Era ferma, pietrificata, mossa solo da qualche brivido lungo tutto il suo corpo. Gli occhi degli altri puntati su di lei non la aiutavano di certo a superare questo momento di sconforto.

«Non fraintendermi, il nostro caporale non farebbe mai un errore del genere, eppure qualcosa in me mi spinge a voler verificare tutto con i miei occhi.»
Si incamminò verso l'uscita, passo dopo passo, abbandonando sul tavolo i resti di una cena decisamente migliore della nostra.

Una profonda sensazione di disagio si insinuò sotto la mia pelle, come se quell'uomo, ancora per me misterioso, mi avesse giudicata subito. Presi il suo tono sarcastico sul personale, nonostante non fossi io quella presa di mira. Prima di allora, non c'era stata persona che non mostrasse segno di rispetto verso Kaori, vedere qualcuno trattarla con così poca considerazione mi aveva colpita nel profondo.

«Scusatelo, lui è...fatto così.» Spiegò imbarazzato il caposquadra Werner, grattandosi la nuca; ci guardò entrambe prima di continuare il discorso. «Lui è l'ufficiale Shimada, è lui che-»
«Che addestra i migliori soldati al mondo. Ma in quanto a rispetto ha ancora una lunga strada da fare.» Fu interrotto da Kaori, il cui tono minaccioso e le sue braccia incrociate non facevano intendere nulla di buono.

Quindi Kaori lo conosceva.

«Abbiamo una cena che ci attende a tavola. È stato un piacere fare la vostra conoscenza. Con permesso.» senza ulteriori indugi, si avviò verso il nostro tavolo; era stranamente stressata, impaurita, ma non la biasimavo di certo.

Inventai una scusa sul momento, inseguendo mia sorella. Era davvero difficile starle dietro quando qualcosa la agitava.
Ci sedemmo contemporaneamente. La zuppa oramai era fredda, e mia sorella non aveva proferito parola da quando eravamo tornate: manteneva lo sguardo fisso sul piatto, giocando di tanto in tanto con qualche pezzettino di verdura immerso nel brodo.
Ma poi, come un fulmine a ciel sereno, qualcuno, attirò la nostra attenzione.
Quest'ultimo, a differenza nostra, si stava davvero dando da fare per sconfiggere la quiete creatasi attorno a noi.
Quello che a primo impatto parve un mio coetaneo si avvicinò a noi, e, come se fosse un magnete, mi trovai immediatamente a spostare lo sguardo su di lui.

Fu quell’istante che segnò il mio destino. Fu uno sguardo, i suoi ricci e il modo in cui camminava, quella maledizione imposta su di me l’istante in cui aprì bocca, che se adesso potessi tornar a quella sera, farei di tutto per farlo tacere.
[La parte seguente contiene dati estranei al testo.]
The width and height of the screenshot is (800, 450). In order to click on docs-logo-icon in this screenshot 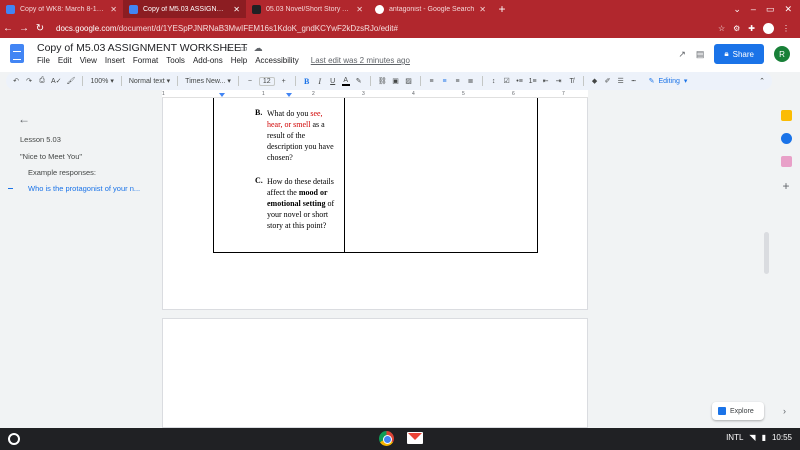, I will do `click(17, 54)`.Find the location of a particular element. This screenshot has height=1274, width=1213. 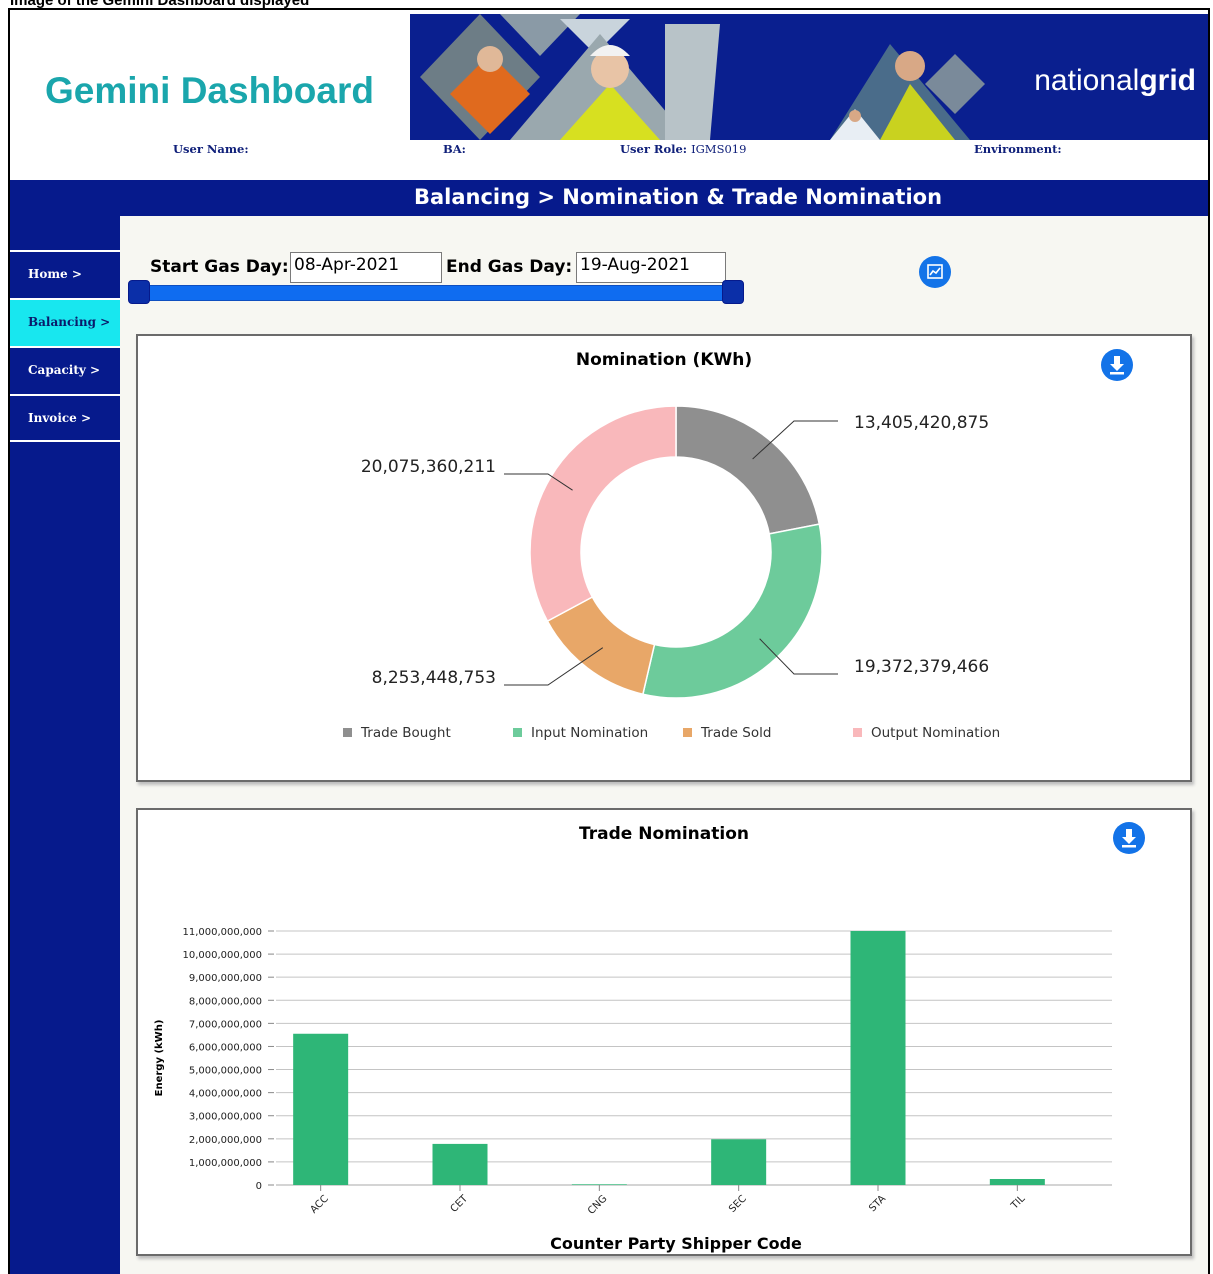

Ma di certo non posso, e il tempo passa, e lasciai che le sue braccia poggiassero sulle travi di legno del tavolo, dannato tu e dannata tutta la tua autostima.
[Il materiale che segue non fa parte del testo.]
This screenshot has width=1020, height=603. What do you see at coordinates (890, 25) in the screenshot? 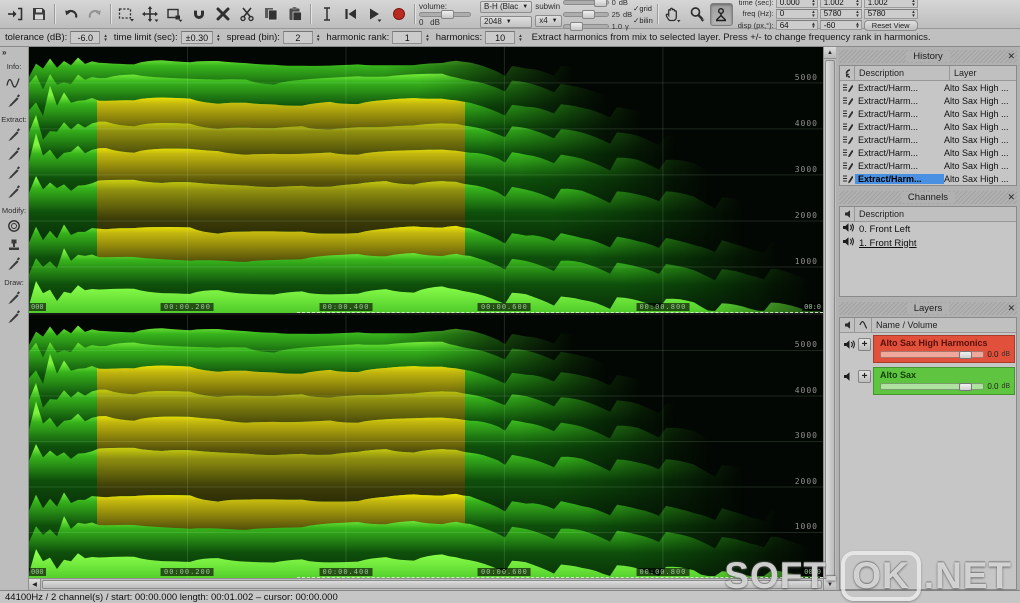
I see `reset-view-button: Reset View` at bounding box center [890, 25].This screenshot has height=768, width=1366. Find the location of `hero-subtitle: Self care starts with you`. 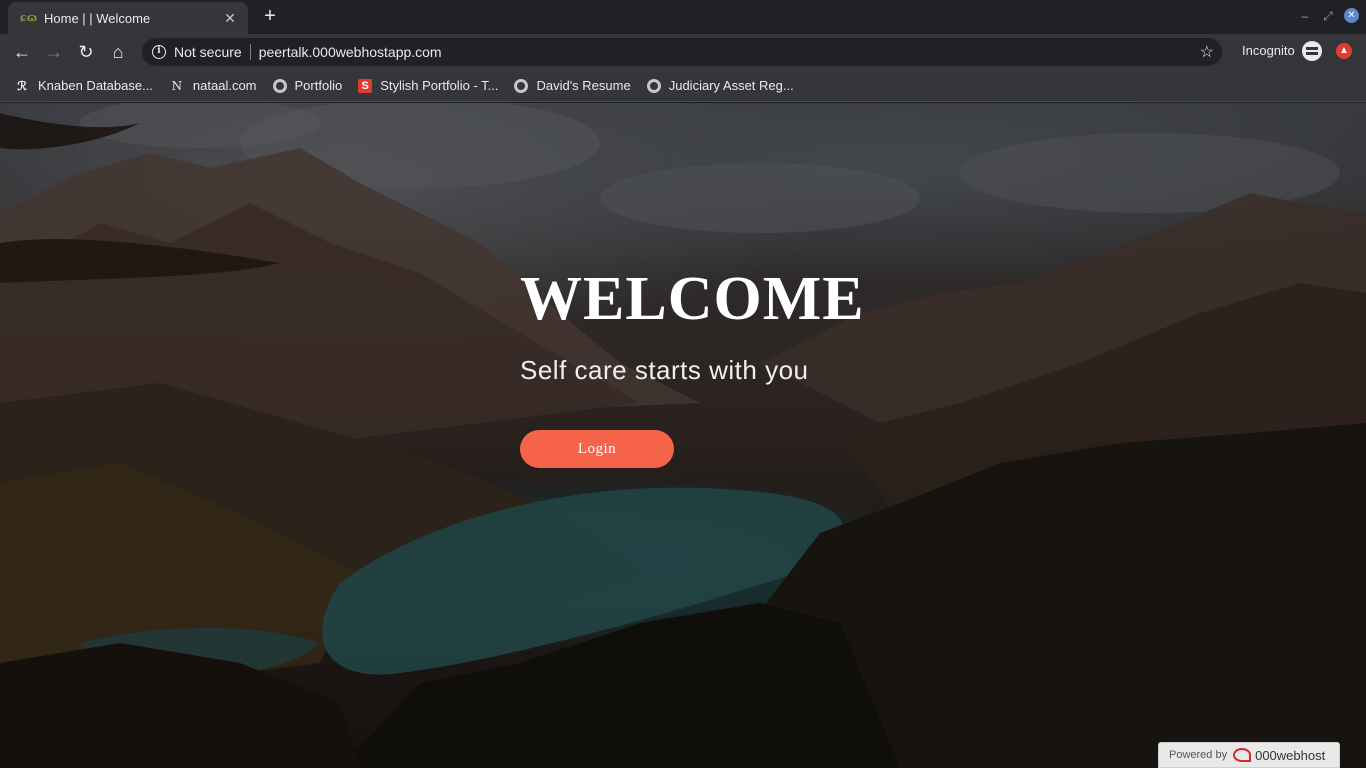

hero-subtitle: Self care starts with you is located at coordinates (664, 370).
«Come mai siete qui?» La sua voce vellutata fu come una ventata d'aria fresca in un'afosa giornata d'estate.
«Siamo qui perché...» se proprio devo dirla tutta, in quell’esatto momento, non ero a conoscenza del perché «...perché abbiamo scelto questo corpo?» Mi sentii estremamente ridicola.

Lo osservai corrugare le sopracciglia, poi si rilassò.
«Ha senso, credo. Sono Aiden Werner.»
Il riccio mi porse la mano, e non persi tempo a ricambiare il saluto.

Werner come il caposquadra? Ho per caso frainteso?

«Invece io sono Kei, e lei è mia sorella Kaori.» Un sorriso prese vita sul mio viso: vederlo non deridermi era per me un sollievo enorme.
«Piacere di conoscere anche te, Kaori!» Aiden le tese la mano entusiasta, ma tutto ciò che ricevette in cambio fu solo uno sguardo freddo e distaccato.
Ridacchiai vedendo il castano ritirare la mano imbarazzato; di sicuro non era colpa sua se lei era in quelle condizioni.

«Scusala, è un po' fredda con gli estranei.» Mentii ancora una volta. Non ero nelle condizioni per poter rivelare le motivazioni.
«Allora...che rapporto hai con il comandante, Kaori?» La curiosità del giovane si poteva leggere nei suoi occhi.
Fu lì che vidi, dopo diversi minuti, Kaori alzare la testa dal piatto.

E non sembrava particolarmente felice.